**Supplied entries:**
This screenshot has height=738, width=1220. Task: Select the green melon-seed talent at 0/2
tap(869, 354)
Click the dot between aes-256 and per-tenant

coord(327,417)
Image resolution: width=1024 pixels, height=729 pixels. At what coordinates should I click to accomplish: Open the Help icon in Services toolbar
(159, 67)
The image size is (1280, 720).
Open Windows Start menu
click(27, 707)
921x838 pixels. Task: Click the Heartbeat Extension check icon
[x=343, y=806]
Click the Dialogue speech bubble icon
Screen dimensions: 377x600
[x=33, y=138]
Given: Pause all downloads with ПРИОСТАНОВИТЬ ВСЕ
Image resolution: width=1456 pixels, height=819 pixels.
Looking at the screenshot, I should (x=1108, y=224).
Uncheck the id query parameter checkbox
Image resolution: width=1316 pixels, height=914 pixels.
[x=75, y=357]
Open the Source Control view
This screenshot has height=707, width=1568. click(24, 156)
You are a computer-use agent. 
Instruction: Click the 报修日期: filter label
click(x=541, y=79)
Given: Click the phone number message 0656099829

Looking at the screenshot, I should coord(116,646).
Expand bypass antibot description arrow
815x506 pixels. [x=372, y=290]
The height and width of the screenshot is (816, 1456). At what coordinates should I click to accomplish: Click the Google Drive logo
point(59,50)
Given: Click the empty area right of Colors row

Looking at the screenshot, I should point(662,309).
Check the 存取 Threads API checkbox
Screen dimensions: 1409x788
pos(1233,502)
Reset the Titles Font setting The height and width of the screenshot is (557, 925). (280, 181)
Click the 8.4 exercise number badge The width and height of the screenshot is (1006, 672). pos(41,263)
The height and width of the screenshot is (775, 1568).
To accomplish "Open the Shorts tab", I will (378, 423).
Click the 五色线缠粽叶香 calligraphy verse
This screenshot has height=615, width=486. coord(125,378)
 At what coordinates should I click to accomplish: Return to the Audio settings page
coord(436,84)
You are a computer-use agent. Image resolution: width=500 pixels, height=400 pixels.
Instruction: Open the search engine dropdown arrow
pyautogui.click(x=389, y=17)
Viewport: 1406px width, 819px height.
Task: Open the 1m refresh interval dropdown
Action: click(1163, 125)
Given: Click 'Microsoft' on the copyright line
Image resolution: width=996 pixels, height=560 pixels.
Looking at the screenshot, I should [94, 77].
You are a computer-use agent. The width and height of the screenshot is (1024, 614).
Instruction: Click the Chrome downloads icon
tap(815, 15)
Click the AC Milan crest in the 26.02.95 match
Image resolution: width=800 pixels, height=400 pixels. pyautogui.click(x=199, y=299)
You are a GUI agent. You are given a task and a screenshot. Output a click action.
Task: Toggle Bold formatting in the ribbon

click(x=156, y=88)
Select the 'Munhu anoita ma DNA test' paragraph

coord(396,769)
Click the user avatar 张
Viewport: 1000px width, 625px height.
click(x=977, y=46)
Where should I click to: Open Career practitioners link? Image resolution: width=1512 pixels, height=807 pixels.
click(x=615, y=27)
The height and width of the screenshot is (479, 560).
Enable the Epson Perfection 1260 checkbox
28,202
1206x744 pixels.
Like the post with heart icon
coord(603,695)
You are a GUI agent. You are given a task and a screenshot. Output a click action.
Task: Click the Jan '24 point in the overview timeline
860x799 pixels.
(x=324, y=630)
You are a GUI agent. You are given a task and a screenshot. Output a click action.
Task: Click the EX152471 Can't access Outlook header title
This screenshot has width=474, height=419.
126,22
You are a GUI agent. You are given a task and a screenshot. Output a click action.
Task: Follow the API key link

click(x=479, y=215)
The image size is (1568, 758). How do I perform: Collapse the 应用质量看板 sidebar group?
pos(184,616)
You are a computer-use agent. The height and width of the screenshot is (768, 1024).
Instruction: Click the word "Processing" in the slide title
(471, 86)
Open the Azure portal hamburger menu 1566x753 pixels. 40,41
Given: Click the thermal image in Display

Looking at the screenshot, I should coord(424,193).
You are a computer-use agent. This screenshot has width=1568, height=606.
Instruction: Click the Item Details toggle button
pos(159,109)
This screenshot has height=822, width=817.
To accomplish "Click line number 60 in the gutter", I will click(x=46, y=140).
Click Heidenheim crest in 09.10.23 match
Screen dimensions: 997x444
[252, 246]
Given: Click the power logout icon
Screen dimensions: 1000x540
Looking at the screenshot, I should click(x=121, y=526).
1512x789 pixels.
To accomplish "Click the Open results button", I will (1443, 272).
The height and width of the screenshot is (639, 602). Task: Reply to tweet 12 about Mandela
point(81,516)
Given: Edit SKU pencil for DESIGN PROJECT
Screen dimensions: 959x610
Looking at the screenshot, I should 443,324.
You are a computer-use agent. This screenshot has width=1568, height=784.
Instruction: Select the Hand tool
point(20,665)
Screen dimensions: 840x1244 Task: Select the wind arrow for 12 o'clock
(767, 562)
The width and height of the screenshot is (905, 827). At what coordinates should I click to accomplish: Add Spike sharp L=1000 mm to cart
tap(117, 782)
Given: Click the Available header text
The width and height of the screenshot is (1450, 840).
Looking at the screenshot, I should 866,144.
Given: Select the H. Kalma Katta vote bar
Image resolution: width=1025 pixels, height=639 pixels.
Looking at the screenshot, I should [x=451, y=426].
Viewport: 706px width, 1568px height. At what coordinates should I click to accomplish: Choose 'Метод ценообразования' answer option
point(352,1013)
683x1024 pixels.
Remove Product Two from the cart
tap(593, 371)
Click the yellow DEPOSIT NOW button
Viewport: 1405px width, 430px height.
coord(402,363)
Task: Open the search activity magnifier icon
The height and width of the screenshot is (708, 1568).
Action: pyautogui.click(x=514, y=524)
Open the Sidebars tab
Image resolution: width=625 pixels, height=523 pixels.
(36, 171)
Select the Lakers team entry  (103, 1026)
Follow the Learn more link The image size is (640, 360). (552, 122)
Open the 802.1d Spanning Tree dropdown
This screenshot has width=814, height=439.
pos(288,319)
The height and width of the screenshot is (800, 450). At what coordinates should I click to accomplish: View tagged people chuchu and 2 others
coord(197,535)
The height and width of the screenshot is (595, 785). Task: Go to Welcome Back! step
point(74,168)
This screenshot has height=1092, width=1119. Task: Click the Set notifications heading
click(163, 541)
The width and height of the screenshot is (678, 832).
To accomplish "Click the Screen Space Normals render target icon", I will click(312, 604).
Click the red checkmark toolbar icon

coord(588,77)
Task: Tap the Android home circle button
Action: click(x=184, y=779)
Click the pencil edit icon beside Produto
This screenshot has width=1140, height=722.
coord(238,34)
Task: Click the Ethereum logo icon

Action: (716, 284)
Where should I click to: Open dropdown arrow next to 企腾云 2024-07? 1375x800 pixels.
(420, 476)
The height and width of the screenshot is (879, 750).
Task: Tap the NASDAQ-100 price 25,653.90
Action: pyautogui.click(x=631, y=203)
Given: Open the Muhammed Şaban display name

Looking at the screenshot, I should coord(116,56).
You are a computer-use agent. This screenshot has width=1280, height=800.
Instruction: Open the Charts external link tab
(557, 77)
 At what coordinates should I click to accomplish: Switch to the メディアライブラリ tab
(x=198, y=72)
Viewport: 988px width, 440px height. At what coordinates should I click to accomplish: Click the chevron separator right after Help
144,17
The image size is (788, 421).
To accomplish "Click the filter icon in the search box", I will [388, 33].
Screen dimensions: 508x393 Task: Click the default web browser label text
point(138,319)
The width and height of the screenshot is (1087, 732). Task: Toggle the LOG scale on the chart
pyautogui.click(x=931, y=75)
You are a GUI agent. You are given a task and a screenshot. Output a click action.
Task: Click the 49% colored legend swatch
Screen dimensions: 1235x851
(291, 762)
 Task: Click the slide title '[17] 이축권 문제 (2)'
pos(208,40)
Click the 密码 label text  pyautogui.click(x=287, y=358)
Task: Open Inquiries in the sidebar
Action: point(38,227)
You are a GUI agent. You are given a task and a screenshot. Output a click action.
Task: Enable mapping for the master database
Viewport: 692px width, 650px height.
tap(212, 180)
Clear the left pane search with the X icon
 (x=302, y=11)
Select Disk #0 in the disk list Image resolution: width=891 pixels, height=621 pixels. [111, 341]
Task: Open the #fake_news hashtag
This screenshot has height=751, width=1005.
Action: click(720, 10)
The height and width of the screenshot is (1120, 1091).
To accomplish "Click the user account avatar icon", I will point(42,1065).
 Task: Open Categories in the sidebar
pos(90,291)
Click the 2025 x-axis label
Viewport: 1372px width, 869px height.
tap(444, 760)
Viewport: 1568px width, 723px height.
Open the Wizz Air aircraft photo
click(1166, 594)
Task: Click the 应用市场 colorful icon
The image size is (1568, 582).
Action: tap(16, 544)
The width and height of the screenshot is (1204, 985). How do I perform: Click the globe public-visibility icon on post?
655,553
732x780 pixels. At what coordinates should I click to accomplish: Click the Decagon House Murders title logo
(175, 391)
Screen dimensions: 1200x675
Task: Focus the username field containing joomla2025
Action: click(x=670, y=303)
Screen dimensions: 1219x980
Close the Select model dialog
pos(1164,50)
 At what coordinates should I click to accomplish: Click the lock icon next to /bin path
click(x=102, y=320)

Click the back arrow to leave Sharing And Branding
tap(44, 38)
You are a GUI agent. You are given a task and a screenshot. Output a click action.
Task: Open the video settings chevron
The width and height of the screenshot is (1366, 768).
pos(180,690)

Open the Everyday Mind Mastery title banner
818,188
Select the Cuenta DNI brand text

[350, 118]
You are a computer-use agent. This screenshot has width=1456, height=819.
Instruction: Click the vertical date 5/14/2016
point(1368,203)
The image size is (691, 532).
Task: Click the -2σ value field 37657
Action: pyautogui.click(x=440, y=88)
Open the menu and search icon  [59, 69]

**Task requirements:**
Search the listing for the string "pencil". Copy each line where it turns up.

**Finished task:**
Given: Edit SKU pencil for DESIGN PROJECT
Click the pencil edit icon beside Produto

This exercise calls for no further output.